A superação do atual modelo de política social e do trabalho exige uma

inovadora metodologia de ação governamental, capaz de identificar o cidadão na

sua totalidade. A partir disso, esta pesquisa buscou por meio de entrevistas com

famílias beneficiárias do Programa Bolsa Família observar se há, ou não, a redução

da pobreza.

Os dados demostraram que o Programa Bolsa Família tem colaborado na

autonomia e superação da pobreza.
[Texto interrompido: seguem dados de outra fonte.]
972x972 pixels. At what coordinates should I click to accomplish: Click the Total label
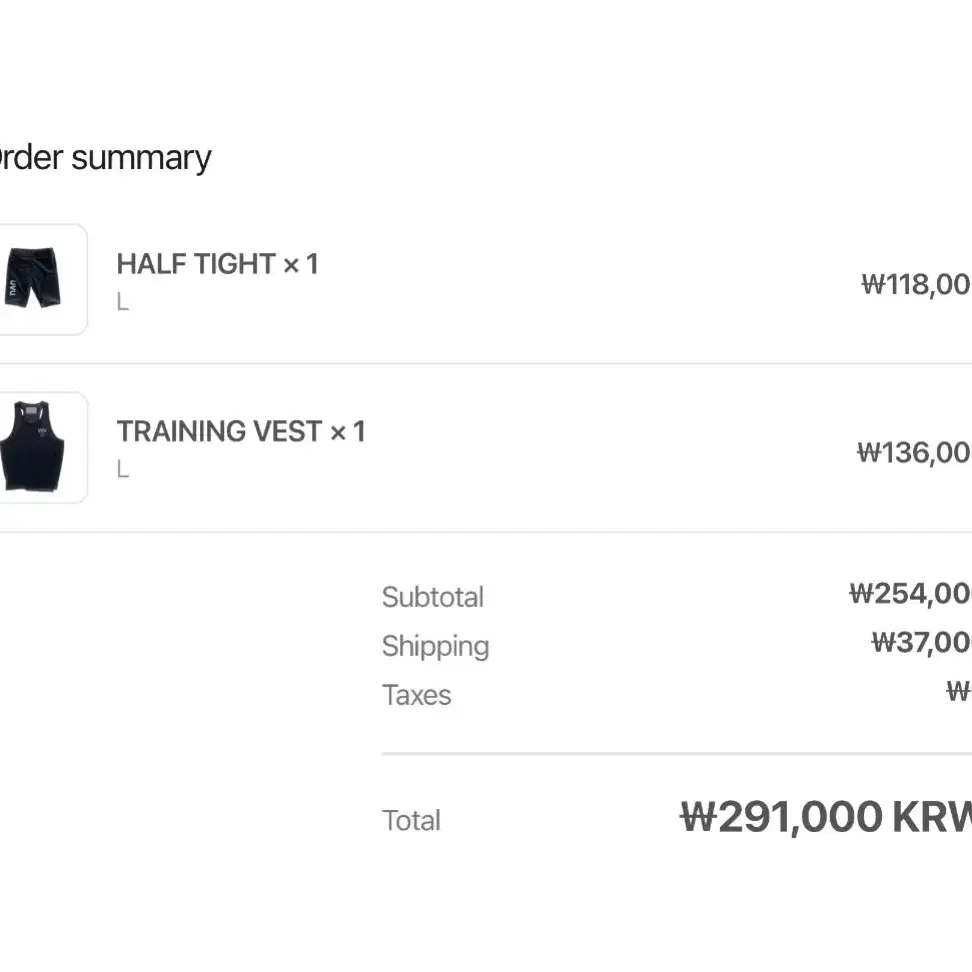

É certo que essa afirmação não exclui todos os

desafios que o Programa ainda tem que superar, mas já demonstra um caminho

coerente e desafiador, levando em conta que todas as famílias entrevistadas

relataram os benefícios do programa.

A discussão tratada possibilitou perceber que o aumento do grau de instrução

ao longo das gerações, a garantia de renda, a possibilidade de aumento de crédito,

a utilização de serviços e a aquisição de patrimônio são fatores que contribuem

substancialmente para a possibilidade de superação da miséria/ extrema pobreza

pelas famílias.

Nota-se que o discurso acerca da meritocracia e o contexto social atual,

caracterizado pelo desemprego e pela forte exploração do trabalhador, devem ser

questionados continuamente com vistas a preconizar a superação da pobreza.

Enfim, para ocorrer de fato uma inclusão social aos que estão à margem das

conquistas sociais faz-se necessário que as politicas públicas tenham sua

centralidade nos sujeitos, a partir da valorização de seu território, de sua cultura, de

seus conhecimentos acerca da vida, ou seja, que essas políticas sejam pensadas a

partir da perspectiva de quem é seu público.

Ou seja, não adianta condicionar a transferência de renda à presença na

escola caso não se pense na escola para o pobre. Não há nada mais enriquecedor

no ambiente escolar que as próprias vivências de seus alunos e o entendimento de

que a pobreza é uma condição, não uma identidade, fruto da dinâmica social e esta

discussão deve ser promovida no ambiente escolar, fazendo da pobreza um tema a

ser abordado por toda comunidade escolar.

Assim, as políticas públicas devem voltar seus esforços à educação, pois

talvez seja o único caminho capaz de diminuir as consequências desse modo de

produção em que vivemos e que continua a sustentar poucos e a explorar muitos.